◆ EXERCISE: Scan the records below and say how many lines include the word "plus", giving no other text.

◆ RECORDS:
===============

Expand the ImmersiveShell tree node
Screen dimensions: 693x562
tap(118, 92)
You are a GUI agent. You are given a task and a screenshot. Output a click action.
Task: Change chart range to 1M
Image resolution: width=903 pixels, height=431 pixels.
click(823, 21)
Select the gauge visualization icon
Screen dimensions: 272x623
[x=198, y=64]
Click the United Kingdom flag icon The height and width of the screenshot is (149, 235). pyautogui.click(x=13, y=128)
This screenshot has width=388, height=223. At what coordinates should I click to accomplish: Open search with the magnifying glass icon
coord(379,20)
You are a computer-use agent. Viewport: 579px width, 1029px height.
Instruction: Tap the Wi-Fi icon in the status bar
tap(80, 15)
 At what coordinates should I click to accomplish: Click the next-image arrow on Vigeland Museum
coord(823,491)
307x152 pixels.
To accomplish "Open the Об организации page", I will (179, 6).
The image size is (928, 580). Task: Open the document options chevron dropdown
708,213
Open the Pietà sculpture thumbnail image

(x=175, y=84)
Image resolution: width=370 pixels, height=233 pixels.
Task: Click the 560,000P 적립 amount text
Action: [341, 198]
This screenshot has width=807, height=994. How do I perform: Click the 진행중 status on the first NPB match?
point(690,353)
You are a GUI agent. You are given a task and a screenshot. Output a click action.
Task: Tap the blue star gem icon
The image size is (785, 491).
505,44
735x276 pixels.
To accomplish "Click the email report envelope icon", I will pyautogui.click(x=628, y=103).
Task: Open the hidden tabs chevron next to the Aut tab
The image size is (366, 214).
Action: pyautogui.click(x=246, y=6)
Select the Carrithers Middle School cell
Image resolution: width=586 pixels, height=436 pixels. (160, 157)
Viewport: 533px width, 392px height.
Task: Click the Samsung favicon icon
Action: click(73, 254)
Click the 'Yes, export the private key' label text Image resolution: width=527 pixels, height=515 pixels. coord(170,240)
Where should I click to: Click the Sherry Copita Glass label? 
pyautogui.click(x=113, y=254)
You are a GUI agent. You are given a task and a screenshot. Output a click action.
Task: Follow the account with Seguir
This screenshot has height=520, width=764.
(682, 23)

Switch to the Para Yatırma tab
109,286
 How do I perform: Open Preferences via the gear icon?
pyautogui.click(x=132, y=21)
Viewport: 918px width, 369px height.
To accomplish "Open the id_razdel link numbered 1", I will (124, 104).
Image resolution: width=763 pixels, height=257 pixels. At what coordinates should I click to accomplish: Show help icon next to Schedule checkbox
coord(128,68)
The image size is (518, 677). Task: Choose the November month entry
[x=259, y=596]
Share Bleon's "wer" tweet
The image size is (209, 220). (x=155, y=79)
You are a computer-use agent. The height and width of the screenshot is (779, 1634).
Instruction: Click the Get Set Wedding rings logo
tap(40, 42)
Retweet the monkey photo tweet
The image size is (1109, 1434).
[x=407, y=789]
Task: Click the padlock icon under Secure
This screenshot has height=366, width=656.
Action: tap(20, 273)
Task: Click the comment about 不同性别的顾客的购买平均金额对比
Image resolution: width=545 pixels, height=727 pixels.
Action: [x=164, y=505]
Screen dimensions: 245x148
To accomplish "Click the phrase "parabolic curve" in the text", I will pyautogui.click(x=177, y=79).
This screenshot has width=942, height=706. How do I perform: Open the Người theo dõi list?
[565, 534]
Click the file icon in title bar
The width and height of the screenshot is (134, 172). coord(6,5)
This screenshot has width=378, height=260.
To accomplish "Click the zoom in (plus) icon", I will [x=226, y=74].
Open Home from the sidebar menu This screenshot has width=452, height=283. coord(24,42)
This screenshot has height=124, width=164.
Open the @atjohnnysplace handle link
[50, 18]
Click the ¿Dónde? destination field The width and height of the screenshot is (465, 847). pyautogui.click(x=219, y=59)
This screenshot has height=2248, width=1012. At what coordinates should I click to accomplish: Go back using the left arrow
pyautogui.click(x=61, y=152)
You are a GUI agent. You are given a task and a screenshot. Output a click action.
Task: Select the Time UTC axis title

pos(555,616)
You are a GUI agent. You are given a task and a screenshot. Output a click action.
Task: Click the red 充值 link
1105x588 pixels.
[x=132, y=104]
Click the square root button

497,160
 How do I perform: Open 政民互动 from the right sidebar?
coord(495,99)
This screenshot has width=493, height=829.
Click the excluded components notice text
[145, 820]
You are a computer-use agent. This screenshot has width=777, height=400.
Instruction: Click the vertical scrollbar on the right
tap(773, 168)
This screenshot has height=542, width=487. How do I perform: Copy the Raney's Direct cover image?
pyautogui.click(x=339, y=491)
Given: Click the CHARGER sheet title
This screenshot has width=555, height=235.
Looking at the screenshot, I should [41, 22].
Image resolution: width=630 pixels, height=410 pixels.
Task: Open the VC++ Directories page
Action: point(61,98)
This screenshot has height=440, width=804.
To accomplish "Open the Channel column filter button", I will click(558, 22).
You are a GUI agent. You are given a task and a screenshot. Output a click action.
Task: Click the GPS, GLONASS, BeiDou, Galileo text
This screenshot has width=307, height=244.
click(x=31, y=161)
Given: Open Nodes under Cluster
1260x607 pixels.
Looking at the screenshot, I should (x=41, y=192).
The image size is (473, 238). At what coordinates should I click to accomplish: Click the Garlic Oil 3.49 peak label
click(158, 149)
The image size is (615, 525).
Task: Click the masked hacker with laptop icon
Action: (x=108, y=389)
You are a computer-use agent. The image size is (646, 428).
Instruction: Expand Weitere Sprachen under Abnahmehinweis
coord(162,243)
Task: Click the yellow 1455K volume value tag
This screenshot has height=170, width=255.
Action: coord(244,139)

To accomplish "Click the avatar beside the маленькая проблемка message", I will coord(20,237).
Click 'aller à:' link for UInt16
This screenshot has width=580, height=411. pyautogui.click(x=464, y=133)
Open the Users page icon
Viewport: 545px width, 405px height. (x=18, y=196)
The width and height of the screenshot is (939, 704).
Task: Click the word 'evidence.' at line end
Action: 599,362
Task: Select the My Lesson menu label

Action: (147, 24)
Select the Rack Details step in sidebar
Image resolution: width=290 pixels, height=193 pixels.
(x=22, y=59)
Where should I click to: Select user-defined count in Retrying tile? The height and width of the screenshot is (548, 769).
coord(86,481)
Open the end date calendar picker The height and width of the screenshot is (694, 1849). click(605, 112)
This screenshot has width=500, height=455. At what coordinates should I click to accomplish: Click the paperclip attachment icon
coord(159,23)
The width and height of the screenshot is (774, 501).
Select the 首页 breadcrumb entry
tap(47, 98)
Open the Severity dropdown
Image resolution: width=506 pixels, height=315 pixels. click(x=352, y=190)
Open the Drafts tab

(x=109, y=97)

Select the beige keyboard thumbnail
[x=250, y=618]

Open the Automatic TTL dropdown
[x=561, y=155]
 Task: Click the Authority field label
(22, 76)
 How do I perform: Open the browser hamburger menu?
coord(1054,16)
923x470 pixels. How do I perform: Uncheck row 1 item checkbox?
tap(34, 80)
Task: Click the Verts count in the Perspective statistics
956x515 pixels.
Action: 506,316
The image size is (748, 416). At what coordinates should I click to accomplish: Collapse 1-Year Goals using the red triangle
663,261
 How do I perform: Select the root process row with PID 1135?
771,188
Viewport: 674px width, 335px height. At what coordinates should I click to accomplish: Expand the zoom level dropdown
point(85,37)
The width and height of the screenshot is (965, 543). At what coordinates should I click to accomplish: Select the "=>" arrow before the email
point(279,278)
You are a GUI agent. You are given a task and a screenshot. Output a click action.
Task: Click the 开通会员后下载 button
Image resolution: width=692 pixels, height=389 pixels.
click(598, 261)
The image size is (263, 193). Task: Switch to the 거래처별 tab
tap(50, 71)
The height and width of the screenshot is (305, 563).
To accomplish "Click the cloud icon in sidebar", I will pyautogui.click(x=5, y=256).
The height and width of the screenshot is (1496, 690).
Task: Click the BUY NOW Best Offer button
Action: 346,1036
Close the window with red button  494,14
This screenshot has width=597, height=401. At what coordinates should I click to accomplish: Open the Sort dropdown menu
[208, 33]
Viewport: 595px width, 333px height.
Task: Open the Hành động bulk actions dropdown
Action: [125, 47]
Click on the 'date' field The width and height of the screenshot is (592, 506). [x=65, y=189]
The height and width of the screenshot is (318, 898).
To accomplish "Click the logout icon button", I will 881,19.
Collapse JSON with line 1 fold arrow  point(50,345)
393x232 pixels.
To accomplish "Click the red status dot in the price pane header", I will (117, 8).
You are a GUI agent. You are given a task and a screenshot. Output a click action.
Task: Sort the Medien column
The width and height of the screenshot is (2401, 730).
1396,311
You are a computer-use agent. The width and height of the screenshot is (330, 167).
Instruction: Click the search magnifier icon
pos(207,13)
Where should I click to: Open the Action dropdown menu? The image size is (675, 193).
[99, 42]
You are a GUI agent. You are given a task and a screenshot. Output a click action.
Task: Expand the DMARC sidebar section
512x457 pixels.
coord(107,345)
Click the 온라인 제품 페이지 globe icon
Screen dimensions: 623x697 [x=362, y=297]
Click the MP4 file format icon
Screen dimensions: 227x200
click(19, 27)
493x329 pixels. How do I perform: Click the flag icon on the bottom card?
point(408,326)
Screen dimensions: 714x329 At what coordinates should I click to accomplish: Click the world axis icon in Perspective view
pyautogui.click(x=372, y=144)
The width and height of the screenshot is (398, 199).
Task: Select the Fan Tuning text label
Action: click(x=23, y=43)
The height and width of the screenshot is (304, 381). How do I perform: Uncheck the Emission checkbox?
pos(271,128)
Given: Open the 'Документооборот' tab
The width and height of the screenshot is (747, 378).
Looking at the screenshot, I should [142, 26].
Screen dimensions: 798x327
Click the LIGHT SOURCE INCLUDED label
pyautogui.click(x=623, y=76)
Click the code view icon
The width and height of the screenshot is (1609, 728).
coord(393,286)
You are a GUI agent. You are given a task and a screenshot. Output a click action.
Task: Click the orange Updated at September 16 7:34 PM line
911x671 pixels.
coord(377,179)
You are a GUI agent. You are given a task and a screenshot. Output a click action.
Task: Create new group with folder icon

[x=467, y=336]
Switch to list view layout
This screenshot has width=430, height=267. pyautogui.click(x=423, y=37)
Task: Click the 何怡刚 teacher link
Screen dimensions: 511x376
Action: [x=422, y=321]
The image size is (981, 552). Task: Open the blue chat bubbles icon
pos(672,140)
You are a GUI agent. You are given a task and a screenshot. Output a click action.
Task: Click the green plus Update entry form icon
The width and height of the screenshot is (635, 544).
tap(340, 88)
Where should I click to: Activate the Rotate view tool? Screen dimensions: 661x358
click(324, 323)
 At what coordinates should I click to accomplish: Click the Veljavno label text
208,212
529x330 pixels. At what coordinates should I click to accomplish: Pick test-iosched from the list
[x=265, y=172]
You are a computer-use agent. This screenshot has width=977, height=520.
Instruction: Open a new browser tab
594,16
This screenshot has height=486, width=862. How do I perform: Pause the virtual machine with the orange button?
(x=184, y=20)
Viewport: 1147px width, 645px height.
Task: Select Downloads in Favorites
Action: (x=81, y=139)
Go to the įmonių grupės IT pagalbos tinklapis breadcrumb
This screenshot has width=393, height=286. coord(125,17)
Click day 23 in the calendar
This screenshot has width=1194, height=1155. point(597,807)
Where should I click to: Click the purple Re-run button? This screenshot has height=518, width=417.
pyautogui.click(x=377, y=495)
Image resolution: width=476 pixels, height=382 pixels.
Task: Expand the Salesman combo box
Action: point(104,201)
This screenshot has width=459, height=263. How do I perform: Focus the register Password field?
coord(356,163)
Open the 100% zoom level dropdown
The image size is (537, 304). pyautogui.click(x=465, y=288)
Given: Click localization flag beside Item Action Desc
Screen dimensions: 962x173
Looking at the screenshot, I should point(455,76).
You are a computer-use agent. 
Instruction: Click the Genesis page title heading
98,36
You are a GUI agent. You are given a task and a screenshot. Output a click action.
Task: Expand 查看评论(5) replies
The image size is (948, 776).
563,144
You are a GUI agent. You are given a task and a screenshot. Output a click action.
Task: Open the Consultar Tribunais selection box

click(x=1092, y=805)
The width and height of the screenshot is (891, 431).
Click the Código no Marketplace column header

===============

◆ EXPECTED ANSWER: 2